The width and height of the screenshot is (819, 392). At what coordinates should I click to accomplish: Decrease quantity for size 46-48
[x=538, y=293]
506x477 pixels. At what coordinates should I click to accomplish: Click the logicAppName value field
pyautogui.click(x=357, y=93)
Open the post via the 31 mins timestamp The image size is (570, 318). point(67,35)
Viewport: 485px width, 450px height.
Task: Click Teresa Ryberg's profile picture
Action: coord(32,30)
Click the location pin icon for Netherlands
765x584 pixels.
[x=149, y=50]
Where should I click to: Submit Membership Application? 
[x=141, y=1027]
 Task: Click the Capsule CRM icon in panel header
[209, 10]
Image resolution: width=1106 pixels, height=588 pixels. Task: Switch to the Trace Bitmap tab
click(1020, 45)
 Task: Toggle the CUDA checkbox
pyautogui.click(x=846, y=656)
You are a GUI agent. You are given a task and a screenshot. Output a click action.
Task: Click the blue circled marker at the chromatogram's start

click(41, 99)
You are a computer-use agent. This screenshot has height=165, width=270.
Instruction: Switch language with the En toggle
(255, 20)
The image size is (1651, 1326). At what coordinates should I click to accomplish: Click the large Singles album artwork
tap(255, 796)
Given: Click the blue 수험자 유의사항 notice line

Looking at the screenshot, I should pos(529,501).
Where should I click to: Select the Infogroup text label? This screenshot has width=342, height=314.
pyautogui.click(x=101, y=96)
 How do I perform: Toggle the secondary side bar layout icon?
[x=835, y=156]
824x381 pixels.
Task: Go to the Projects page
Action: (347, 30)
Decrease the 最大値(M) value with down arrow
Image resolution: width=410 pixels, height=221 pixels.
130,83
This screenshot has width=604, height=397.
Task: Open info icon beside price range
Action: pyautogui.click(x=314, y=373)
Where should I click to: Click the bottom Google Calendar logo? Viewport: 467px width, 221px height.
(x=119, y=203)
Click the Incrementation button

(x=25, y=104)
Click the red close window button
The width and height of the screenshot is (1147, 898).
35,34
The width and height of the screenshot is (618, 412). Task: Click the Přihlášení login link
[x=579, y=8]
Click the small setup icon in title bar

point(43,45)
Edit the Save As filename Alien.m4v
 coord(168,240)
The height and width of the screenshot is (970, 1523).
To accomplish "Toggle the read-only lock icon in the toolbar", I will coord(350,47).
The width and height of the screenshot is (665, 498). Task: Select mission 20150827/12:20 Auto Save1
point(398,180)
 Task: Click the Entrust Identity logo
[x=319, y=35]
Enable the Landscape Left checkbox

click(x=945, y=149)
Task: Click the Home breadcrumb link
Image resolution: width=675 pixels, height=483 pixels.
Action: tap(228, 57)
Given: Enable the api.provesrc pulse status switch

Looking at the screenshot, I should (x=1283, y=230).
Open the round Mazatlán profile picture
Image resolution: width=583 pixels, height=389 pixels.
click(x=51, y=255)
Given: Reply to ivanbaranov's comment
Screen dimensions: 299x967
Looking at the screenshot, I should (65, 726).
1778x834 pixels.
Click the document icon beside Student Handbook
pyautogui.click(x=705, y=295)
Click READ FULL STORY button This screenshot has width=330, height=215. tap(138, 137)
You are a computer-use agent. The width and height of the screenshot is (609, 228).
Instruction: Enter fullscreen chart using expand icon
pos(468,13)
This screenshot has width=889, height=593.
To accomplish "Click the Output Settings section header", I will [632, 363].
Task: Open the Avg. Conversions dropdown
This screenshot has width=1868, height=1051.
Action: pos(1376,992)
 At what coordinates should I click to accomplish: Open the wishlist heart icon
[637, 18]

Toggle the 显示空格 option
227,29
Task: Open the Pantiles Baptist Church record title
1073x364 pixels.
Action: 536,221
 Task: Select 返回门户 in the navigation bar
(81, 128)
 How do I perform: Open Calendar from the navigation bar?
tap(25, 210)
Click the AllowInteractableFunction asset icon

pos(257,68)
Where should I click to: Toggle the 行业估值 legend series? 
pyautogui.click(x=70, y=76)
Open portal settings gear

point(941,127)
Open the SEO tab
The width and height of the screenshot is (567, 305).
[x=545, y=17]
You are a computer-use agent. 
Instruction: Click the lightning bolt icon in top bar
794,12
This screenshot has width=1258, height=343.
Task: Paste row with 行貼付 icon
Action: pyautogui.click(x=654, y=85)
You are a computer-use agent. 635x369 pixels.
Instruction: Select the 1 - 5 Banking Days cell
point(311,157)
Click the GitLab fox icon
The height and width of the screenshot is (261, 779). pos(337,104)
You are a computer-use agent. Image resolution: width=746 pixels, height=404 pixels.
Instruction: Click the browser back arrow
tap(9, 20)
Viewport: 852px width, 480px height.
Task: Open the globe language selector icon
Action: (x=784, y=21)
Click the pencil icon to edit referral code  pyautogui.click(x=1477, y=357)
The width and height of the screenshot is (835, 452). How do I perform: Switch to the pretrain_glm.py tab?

→ Stated exercise: Count the lines in the rows above that contain the string "header", matching case exactly, and reply with only the number.

→ Task response: 2